> [Assigned task]: Copy the data exactly, keeping every line intact.

◇ ◇ ◇ ◇ ◇

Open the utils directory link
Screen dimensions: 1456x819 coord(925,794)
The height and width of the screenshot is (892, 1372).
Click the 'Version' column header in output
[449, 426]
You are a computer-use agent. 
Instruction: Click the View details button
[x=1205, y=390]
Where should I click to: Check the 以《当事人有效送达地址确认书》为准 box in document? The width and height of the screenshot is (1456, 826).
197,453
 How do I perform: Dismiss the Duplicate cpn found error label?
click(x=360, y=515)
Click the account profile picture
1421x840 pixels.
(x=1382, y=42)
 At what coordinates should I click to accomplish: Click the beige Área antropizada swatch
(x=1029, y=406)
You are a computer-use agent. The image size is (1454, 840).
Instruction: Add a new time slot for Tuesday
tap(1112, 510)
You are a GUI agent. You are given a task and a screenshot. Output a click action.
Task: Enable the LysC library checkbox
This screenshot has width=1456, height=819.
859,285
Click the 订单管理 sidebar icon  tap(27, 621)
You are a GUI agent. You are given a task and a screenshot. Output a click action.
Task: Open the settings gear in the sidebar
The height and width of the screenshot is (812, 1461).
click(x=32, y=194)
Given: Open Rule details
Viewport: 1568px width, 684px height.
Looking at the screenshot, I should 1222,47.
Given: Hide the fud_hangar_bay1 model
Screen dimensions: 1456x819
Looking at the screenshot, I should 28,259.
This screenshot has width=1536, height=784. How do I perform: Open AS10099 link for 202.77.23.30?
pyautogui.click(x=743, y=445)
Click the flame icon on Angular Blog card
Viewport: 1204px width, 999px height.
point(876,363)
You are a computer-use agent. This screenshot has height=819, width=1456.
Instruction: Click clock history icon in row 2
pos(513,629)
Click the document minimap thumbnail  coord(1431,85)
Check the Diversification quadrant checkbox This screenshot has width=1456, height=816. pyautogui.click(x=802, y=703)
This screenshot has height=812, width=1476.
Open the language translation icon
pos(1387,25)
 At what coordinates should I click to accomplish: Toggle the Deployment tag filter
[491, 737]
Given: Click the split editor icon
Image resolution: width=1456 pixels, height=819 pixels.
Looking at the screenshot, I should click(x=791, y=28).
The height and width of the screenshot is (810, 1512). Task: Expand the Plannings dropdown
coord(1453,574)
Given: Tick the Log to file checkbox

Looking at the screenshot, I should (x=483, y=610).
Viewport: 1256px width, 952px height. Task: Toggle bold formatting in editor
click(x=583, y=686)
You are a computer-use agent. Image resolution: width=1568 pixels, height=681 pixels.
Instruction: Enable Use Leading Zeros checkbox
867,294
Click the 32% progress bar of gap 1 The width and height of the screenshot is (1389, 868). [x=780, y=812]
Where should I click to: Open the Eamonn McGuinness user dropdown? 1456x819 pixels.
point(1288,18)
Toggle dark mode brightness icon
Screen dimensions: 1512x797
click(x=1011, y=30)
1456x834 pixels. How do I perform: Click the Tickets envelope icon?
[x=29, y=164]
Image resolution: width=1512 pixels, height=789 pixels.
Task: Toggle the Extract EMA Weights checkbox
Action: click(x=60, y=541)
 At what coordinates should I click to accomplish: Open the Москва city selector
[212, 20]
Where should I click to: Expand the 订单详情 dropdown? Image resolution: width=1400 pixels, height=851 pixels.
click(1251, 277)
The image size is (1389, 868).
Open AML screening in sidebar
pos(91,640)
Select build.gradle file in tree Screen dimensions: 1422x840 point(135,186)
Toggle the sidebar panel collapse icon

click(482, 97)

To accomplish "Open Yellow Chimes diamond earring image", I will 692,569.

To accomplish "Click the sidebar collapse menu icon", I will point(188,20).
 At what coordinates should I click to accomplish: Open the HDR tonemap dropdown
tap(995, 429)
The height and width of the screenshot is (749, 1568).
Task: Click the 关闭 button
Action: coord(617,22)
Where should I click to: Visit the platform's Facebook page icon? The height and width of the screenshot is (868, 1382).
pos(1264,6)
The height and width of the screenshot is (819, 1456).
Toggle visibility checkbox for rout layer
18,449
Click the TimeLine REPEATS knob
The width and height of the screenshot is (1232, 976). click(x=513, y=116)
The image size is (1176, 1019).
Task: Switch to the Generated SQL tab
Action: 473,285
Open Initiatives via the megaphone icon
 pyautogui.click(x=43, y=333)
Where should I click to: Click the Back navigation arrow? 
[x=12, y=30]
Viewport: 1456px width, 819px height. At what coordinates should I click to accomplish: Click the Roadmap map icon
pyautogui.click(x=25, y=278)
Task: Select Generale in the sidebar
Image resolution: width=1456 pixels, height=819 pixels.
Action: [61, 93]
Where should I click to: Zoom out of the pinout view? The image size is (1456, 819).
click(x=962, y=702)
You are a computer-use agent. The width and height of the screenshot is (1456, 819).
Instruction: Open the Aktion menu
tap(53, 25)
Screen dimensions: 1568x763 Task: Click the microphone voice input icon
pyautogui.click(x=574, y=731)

◇ ◇ ◇ ◇ ◇

> [Written answer]:
Open the utils directory link
Screen dimensions: 1456x819 coord(925,794)
The height and width of the screenshot is (892, 1372).
Click the 'Version' column header in output
[449, 426]
You are a computer-use agent. 
Instruction: Click the View details button
[x=1205, y=390]
Where should I click to: Check the 以《当事人有效送达地址确认书》为准 box in document? The width and height of the screenshot is (1456, 826).
197,453
 How do I perform: Dismiss the Duplicate cpn found error label?
click(x=360, y=515)
Click the account profile picture
1421x840 pixels.
(x=1382, y=42)
 At what coordinates should I click to accomplish: Click the beige Área antropizada swatch
(x=1029, y=406)
You are a computer-use agent. The image size is (1454, 840).
Instruction: Add a new time slot for Tuesday
tap(1112, 510)
You are a GUI agent. You are given a task and a screenshot. Output a click action.
Task: Enable the LysC library checkbox
This screenshot has width=1456, height=819.
859,285
Click the 订单管理 sidebar icon  tap(27, 621)
You are a GUI agent. You are given a task and a screenshot. Output a click action.
Task: Open the settings gear in the sidebar
The height and width of the screenshot is (812, 1461).
click(x=32, y=194)
Given: Open Rule details
Viewport: 1568px width, 684px height.
Looking at the screenshot, I should 1222,47.
Given: Hide the fud_hangar_bay1 model
Screen dimensions: 1456x819
Looking at the screenshot, I should 28,259.
This screenshot has width=1536, height=784. How do I perform: Open AS10099 link for 202.77.23.30?
pyautogui.click(x=743, y=445)
Click the flame icon on Angular Blog card
Viewport: 1204px width, 999px height.
point(876,363)
You are a computer-use agent. This screenshot has height=819, width=1456.
Instruction: Click clock history icon in row 2
pos(513,629)
Click the document minimap thumbnail  coord(1431,85)
Check the Diversification quadrant checkbox This screenshot has width=1456, height=816. pyautogui.click(x=802, y=703)
This screenshot has height=812, width=1476.
Open the language translation icon
pos(1387,25)
 At what coordinates should I click to accomplish: Toggle the Deployment tag filter
[491, 737]
Given: Click the split editor icon
Image resolution: width=1456 pixels, height=819 pixels.
Looking at the screenshot, I should click(x=791, y=28).
The height and width of the screenshot is (810, 1512). Task: Expand the Plannings dropdown
coord(1453,574)
Given: Tick the Log to file checkbox

Looking at the screenshot, I should (x=483, y=610).
Viewport: 1256px width, 952px height. Task: Toggle bold formatting in editor
click(x=583, y=686)
You are a computer-use agent. Image resolution: width=1568 pixels, height=681 pixels.
Instruction: Enable Use Leading Zeros checkbox
867,294
Click the 32% progress bar of gap 1 The width and height of the screenshot is (1389, 868). [x=780, y=812]
Where should I click to: Open the Eamonn McGuinness user dropdown? 1456x819 pixels.
point(1288,18)
Toggle dark mode brightness icon
Screen dimensions: 1512x797
click(x=1011, y=30)
1456x834 pixels. How do I perform: Click the Tickets envelope icon?
[x=29, y=164]
Image resolution: width=1512 pixels, height=789 pixels.
Task: Toggle the Extract EMA Weights checkbox
Action: click(x=60, y=541)
 At what coordinates should I click to accomplish: Open the Москва city selector
[212, 20]
Where should I click to: Expand the 订单详情 dropdown? Image resolution: width=1400 pixels, height=851 pixels.
click(1251, 277)
The image size is (1389, 868).
Open AML screening in sidebar
pos(91,640)
Select build.gradle file in tree Screen dimensions: 1422x840 point(135,186)
Toggle the sidebar panel collapse icon

click(482, 97)

To accomplish "Open Yellow Chimes diamond earring image", I will 692,569.

To accomplish "Click the sidebar collapse menu icon", I will point(188,20).
 At what coordinates should I click to accomplish: Open the HDR tonemap dropdown
tap(995, 429)
The height and width of the screenshot is (749, 1568).
Task: Click the 关闭 button
Action: coord(617,22)
Where should I click to: Visit the platform's Facebook page icon? The height and width of the screenshot is (868, 1382).
pos(1264,6)
The height and width of the screenshot is (819, 1456).
Toggle visibility checkbox for rout layer
18,449
Click the TimeLine REPEATS knob
The width and height of the screenshot is (1232, 976). click(x=513, y=116)
The image size is (1176, 1019).
Task: Switch to the Generated SQL tab
Action: 473,285
Open Initiatives via the megaphone icon
 pyautogui.click(x=43, y=333)
Where should I click to: Click the Back navigation arrow? 
[x=12, y=30]
Viewport: 1456px width, 819px height. At what coordinates should I click to accomplish: Click the Roadmap map icon
pyautogui.click(x=25, y=278)
Task: Select Generale in the sidebar
Image resolution: width=1456 pixels, height=819 pixels.
Action: [61, 93]
Where should I click to: Zoom out of the pinout view? The image size is (1456, 819).
click(x=962, y=702)
You are a computer-use agent. The width and height of the screenshot is (1456, 819).
Instruction: Open the Aktion menu
tap(53, 25)
Screen dimensions: 1568x763 Task: Click the microphone voice input icon
pyautogui.click(x=574, y=731)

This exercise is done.